A Massachusetts courtroom heard disturbing new details Thursday as prosecutors painted a picture of calculated violence in the case of Lindsay Clancy, the Duxbury mother accused of killing her three young children inside their own home.
Cora, 5, Dawson, 3, and 8-month-old Callan lost their lives on January 24, 2023, in what authorities say was no accident and no act of a woman lost entirely to mental illness — but rather a series of deliberate, hands-on killings carried out one child at a time.
The weapon of choice was something found in countless American homes: exercise bands. Prosecutors allege Lindsay used them to strangle each of her children, personally maintaining pressure around their necks until each one stopped breathing.
That detail — that she allegedly held the bands tightly rather than tying them off and walking away — sits at the core of the prosecution’s argument against an insanity defense.
When Patrick Clancy discovered his children in the basement, he was already on the phone with a 911 dispatcher.

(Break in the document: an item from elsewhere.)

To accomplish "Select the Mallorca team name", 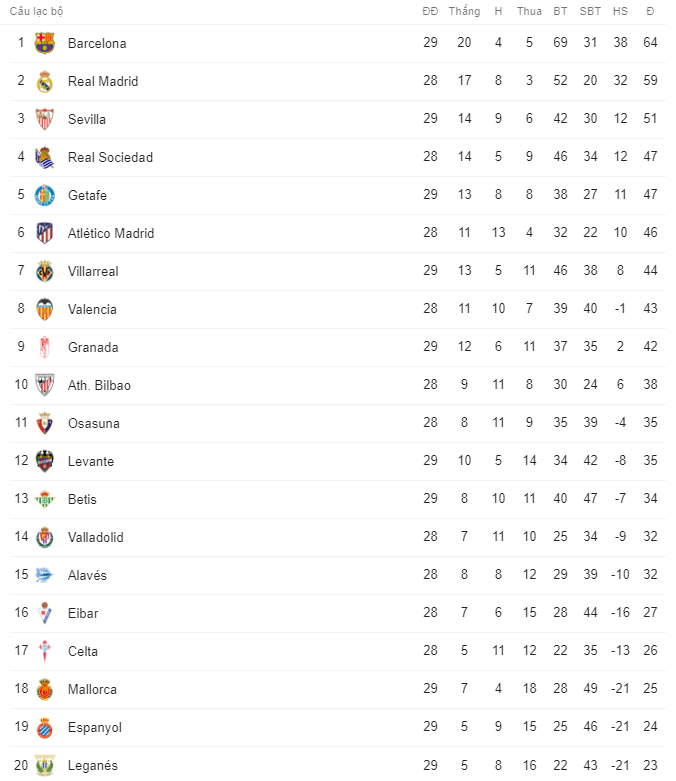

His anguished cry — “She killed the kids!” — rang out as officers were still descending the stairs toward the scene.
What Patrick found chilled investigators. Each child had an exercise band around their neck.
But in the brief moments before first responders reached the basement, Patrick had already managed to remove every single one.
Prosecutors seized on that fact. The speed with which the bands came off, they argued, told a story of its own.
Had the bands been knotted and left in place, removal would have taken time and effort.
Instead, they came free almost immediately — suggesting, according to prosecutors, that they had simply been pulled tight by hand and released, not secured in any way that would indicate Lindsay had walked away and left fate to take over.
By the time police entered the basement, each band lay beside the child it had been used to kill, according to court filings.
“The brief time between finding each child and the fact that Mr. Clancy was able to remove each band so quickly” formed a cornerstone of the prosecution’s theory, the filings state.
Prosecutors used that evidence to request that Patrick’s 911 call be admitted at trial, arguing the recording is essential to establishing what happened in those final moments. Court TV first reported on the filing.
Lindsay, now 35, was a nurse before her arrest. Her defense attorneys have been upfront: they are not contesting that she killed Cora, Dawson, and Callan. What they are contesting is her mental state when she did it.
The defense maintains that Lindsay was buried under severe postpartum psychosis and had been improperly medicated by the physicians responsible for her care. Her team plans to ask the jury to find her not guilty by reason of insanity.
The trial is set for July, and the admissibility of the 911 call could prove pivotal in how jurors ultimately weigh the competing narratives.
Adding another layer to the case, both Lindsay and Patrick have independently filed civil lawsuits targeting the medical professionals who treated her. Both allege that her doctors failed to identify what was wrong and responded with the wrong treatments.
After killing her children, Lindsay jumped from a window of the family home, suffering serious injuries.
The prosecution’s latest filings represent a direct strike at the foundation of the insanity defense — framing the manner of the killings themselves as evidence that Lindsay Clancy knew exactly what she was doing.